++++ Record set ++++

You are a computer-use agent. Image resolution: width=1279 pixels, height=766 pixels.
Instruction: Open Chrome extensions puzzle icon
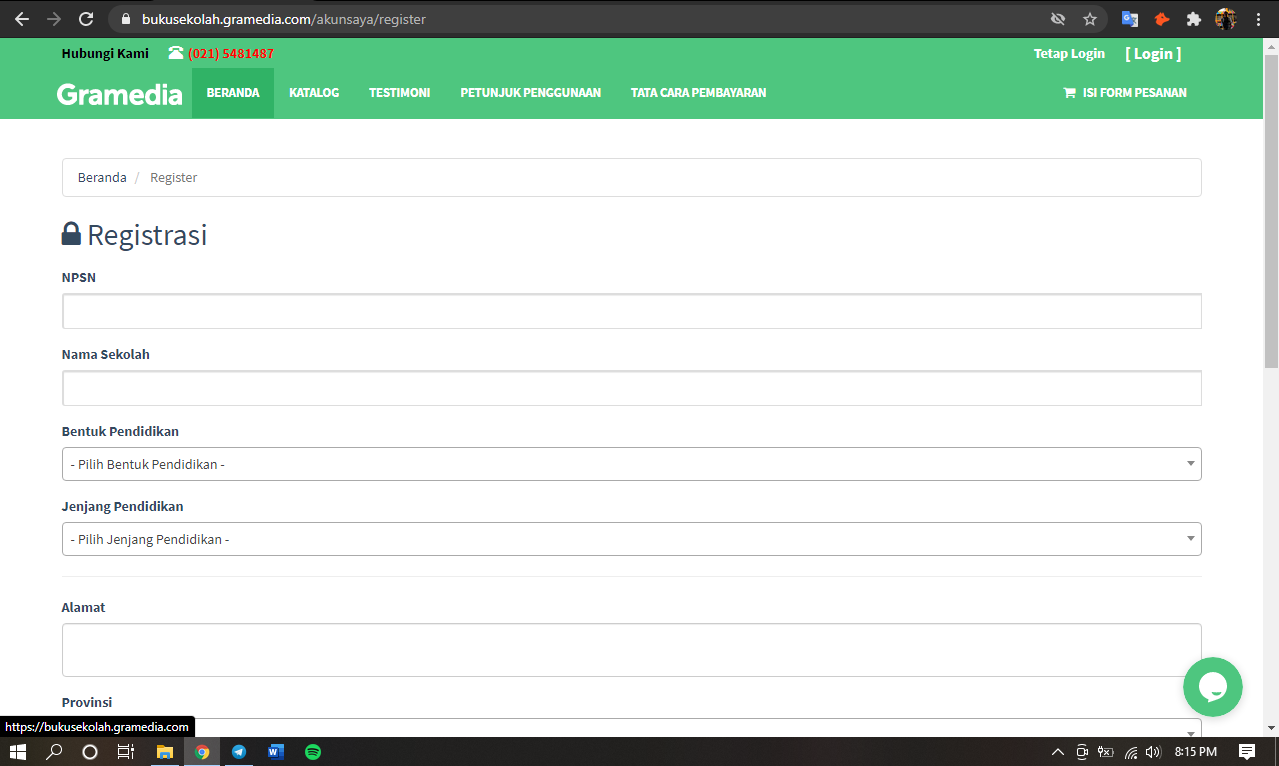[x=1193, y=19]
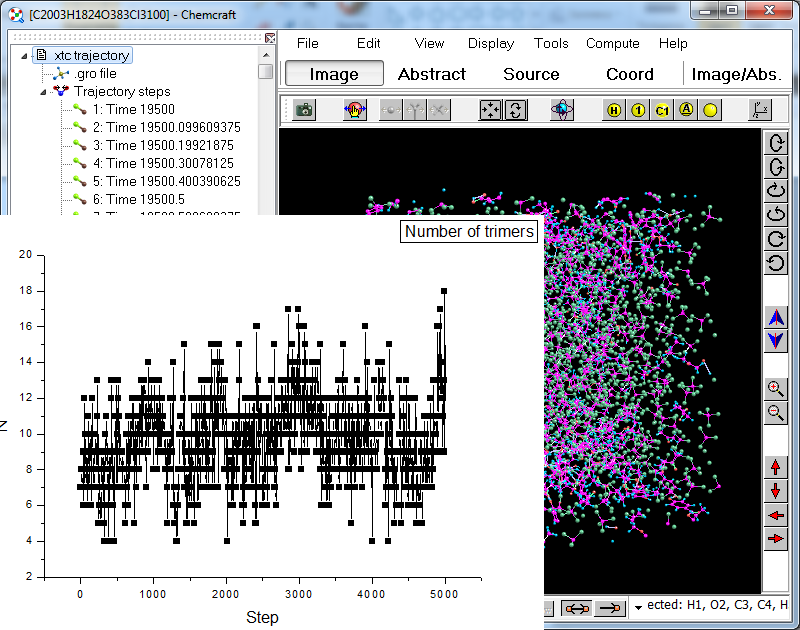Click the red left arrow icon
This screenshot has height=630, width=800.
(x=776, y=515)
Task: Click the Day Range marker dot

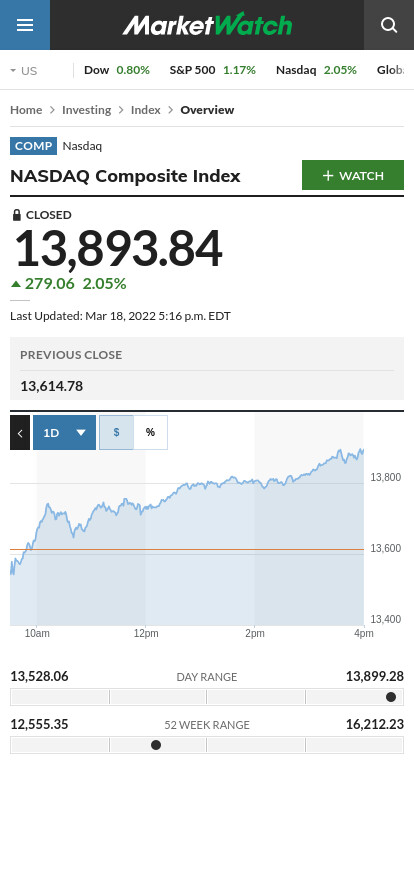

++++

Copy out all the items above word for word, but leave out the pictures.

Task response —
You are a computer-use agent. Image resolution: width=1279 pixels, height=766 pixels.
Instruction: Open Chrome extensions puzzle icon
[x=1193, y=19]
Click the red left arrow icon
This screenshot has height=630, width=800.
(x=776, y=515)
Task: Click the Day Range marker dot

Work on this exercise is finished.